Use DataX to migrate table data from OceanBase Database to an Oracle database|V4.2.5| docs|Distributed Database

Use DataX to migrate table data from OceanBase Database to an Oracle database

Last Updated：2025-01-02 01:58:39 Updated

DataX is the open-source version of DataWorks of Alibaba Cloud. It is an offline data synchronization tool/platform widely used in Alibaba Group. DataX efficiently synchronizes data between heterogeneous data sources such as MySQL, Oracle, SQL Server, PostgreSQL, Hadoop Distributed File System (HDFS), Hive, ADS, HBase, Tablestore (OTS), MaxCompute (formerly known as ODPS), Distributed Relational Database Service (DRDS), and OceanBase Database.

If you use OceanBase Database Enterprise Edition, you can obtain the RPM package of the internal version of DataX from OceanBase Technical Support. If you use OceanBase Database Community Edition, you can download the source code from the DataX page on GitHub and compile the code. During compilation, you can delete database plug-ins that you do not need from the pom.xml file to control the size of the compiled package.

Framework design

DataX is an offline data synchronization framework that is designed based on the framework + plug-in architecture. Data source reads and writes are abstracted as the reader and writer plug-ins and are integrated into the entire framework.

The reader plug-in is a data collection module that collects data from a data source and sends the data to the framework.
The writer plug-in is a data write module that retrieves data from the framework and writes the data to the target.
The framework builds a data transmission channel to connect the reader and the writer and processes core technical issues such as caching, throttling, concurrency control, and data conversion.

DataX migrates data through jobs. Each job processes only one table and has a configuration file in the JSON format. The configuration file contains two parts: reader and writer. reader and writer respectively correspond to the database read and write plug-ins supported by DataX. For example, when you migrate table data from OceanBase Database to an Oracle database, the oceanbasev10reader plug-in of OceanBase Database and the oraclewriter plug-in of the Oracle database are respectively used to read data from OceanBase Database and write the data to the Oracle database. The following sections describe the oceanbasev10reader and oraclewriter plug-ins.

`oceanbasev10reader` plug-in

oceanbasev10reader uses the DataX framework to obtain the protocol data generated by the reader and then generates an INSERT statement.

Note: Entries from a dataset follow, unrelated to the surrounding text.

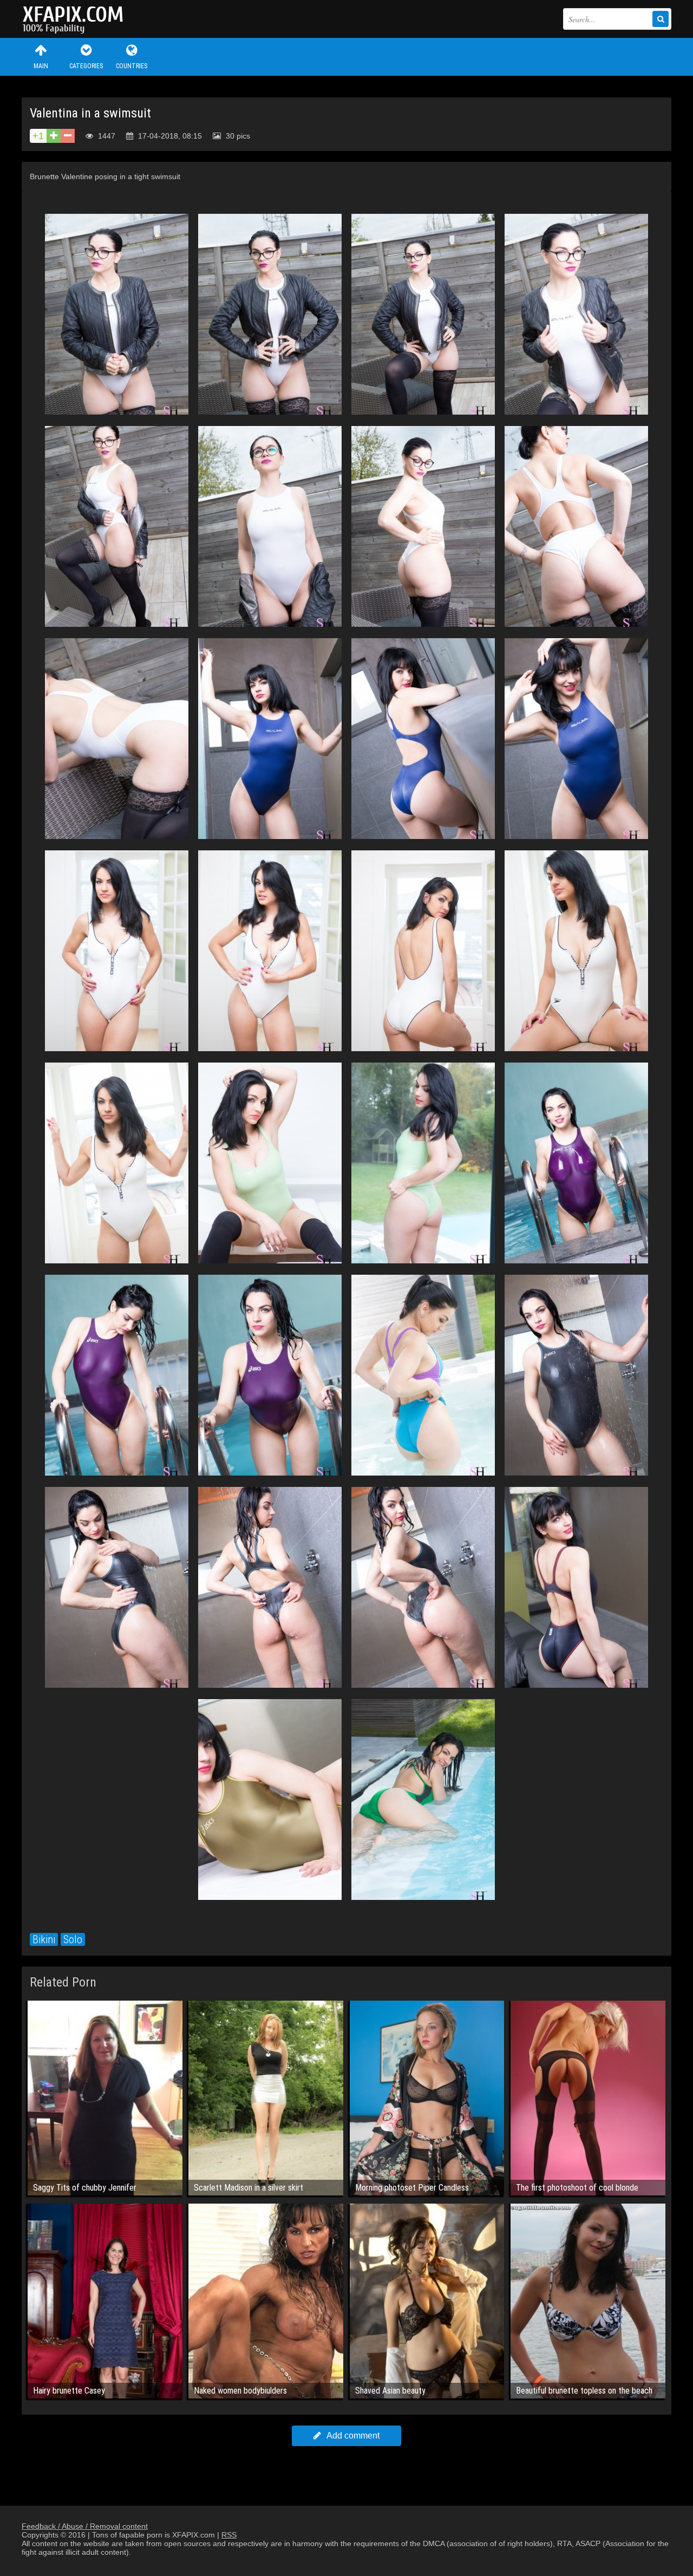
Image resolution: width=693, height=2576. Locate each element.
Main (41, 66)
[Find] (660, 19)
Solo (72, 1939)
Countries (131, 66)
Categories (86, 66)
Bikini (43, 1939)
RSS (229, 2535)
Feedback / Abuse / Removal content (85, 2526)
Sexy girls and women (76, 19)
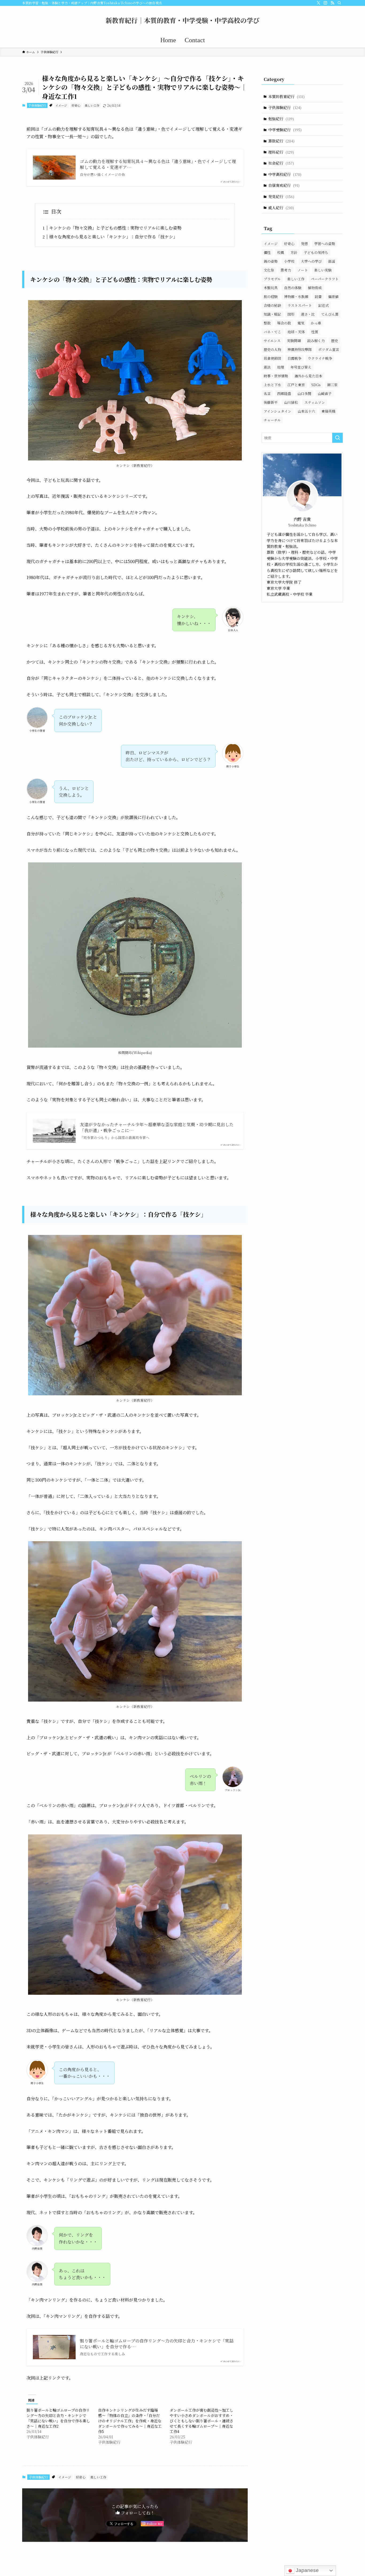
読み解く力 (316, 340)
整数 (267, 323)
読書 (318, 296)
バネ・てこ (272, 331)
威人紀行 (281, 207)
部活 (331, 261)
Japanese (306, 2570)
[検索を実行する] (337, 438)
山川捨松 (291, 402)
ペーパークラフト (325, 278)
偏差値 (333, 296)
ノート (302, 270)
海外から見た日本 (308, 375)
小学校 (289, 261)
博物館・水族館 (296, 296)
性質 (314, 331)
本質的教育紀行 (286, 96)
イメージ (61, 105)
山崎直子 (325, 393)
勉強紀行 (281, 118)
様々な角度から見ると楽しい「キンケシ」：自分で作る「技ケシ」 (113, 237)
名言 (267, 393)
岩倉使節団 (272, 358)
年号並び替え (300, 367)
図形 (291, 314)
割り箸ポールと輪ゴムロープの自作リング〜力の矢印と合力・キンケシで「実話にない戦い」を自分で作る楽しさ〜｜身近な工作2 (58, 2418)
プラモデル (272, 278)
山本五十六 (306, 411)
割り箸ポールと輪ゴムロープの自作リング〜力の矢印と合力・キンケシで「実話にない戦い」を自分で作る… (157, 2344)
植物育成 (315, 287)
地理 (280, 367)
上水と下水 (272, 384)
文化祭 (269, 270)
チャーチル (272, 420)
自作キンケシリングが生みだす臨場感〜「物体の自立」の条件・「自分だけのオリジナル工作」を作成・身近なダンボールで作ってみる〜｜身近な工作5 (130, 2420)
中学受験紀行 (285, 129)
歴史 (334, 340)
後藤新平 (271, 402)
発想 (304, 243)
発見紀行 (281, 196)
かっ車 (316, 323)
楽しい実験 (323, 270)
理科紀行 (281, 152)
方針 (293, 252)
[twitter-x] (318, 3)
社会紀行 (281, 163)
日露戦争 (294, 358)
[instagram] (325, 3)
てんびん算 (330, 314)
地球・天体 (296, 331)
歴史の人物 (272, 349)
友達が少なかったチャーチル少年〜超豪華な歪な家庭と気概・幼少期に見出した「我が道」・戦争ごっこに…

If a primary key or unique key conflict occurs during data writes, you can update all fields in the table by using the replace mode for a MySQL tenant of OceanBase Database, and by using only the insert mode for an Oracle tenant of OceanBase Database.

The oceanbasev10reader plug-in reads data from OceanBase Database. oceanbasev10reader connects to a remote OceanBase database from a Java client such as MySQL Connector/J or OceanBase Command-Line Client (OBClient) by using OceanBase Database Proxy (ODP), and executes the corresponding SQL statements to select data from the remote OceanBase database.

To be specific, oceanbasev10reader connects to a remote OceanBase database from a Java client such as MySQL Connector/J or OBClient by using ODP, generates a query statement based on the configured information, and sends the query statement to the remote OceanBase database. The remote OceanBase database assembles the execution result of the SQL statement into an abstract dataset by using the custom data types of DataX and passes the dataset to the downstream writer for processing.

`oraclewriter` plug-in

The oraclewriter plug-in writes data to the target table in the primary Oracle database. To be specific, oraclewriter connects to a remote Oracle database by using JDBC and executes the corresponding INSERT INTO ... statement to write the data to the remote Oracle database. The data is committed in the Oracle database in batches.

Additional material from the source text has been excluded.